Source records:
BEGIN
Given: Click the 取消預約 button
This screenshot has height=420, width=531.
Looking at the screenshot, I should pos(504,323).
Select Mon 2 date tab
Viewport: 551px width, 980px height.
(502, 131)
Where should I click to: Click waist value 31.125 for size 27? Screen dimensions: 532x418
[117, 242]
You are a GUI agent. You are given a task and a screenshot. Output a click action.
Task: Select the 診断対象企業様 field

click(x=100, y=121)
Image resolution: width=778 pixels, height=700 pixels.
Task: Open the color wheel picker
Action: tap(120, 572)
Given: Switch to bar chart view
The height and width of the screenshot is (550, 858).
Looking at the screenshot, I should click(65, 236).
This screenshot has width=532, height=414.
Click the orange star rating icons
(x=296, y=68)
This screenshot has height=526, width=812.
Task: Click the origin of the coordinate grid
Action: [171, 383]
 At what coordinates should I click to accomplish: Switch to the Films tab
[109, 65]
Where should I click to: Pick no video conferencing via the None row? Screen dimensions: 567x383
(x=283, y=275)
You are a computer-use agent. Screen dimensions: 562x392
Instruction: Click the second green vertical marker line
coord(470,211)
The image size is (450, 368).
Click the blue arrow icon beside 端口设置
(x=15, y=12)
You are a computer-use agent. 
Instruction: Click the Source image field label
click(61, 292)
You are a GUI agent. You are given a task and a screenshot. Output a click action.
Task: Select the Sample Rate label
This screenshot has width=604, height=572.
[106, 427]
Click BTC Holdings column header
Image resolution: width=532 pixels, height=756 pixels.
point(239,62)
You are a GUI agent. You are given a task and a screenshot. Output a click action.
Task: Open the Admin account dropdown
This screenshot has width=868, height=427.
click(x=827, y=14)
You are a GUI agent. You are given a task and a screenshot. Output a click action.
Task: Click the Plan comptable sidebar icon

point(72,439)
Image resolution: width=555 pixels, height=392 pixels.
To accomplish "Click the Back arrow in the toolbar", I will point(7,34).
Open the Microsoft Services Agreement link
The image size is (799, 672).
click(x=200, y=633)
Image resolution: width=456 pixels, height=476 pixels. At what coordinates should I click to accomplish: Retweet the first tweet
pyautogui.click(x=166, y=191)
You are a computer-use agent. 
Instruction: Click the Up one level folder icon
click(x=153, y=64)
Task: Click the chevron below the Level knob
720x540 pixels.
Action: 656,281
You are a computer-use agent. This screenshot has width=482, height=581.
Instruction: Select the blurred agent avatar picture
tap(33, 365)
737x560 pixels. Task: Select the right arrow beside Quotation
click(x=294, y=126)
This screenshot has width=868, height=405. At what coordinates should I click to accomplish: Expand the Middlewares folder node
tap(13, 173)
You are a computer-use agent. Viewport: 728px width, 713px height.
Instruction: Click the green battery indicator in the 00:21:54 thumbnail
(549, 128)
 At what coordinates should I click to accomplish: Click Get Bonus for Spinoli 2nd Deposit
END
• _What needs to be done_: Produce an exact transcription of the lines from the one containing "Instruction: Click the green" through the end of the records, both included, and no other lines.

• _Answer space_:
Instruction: Click the green battery indicator in the 00:21:54 thumbnail
(549, 128)
 At what coordinates should I click to accomplish: Click Get Bonus for Spinoli 2nd Deposit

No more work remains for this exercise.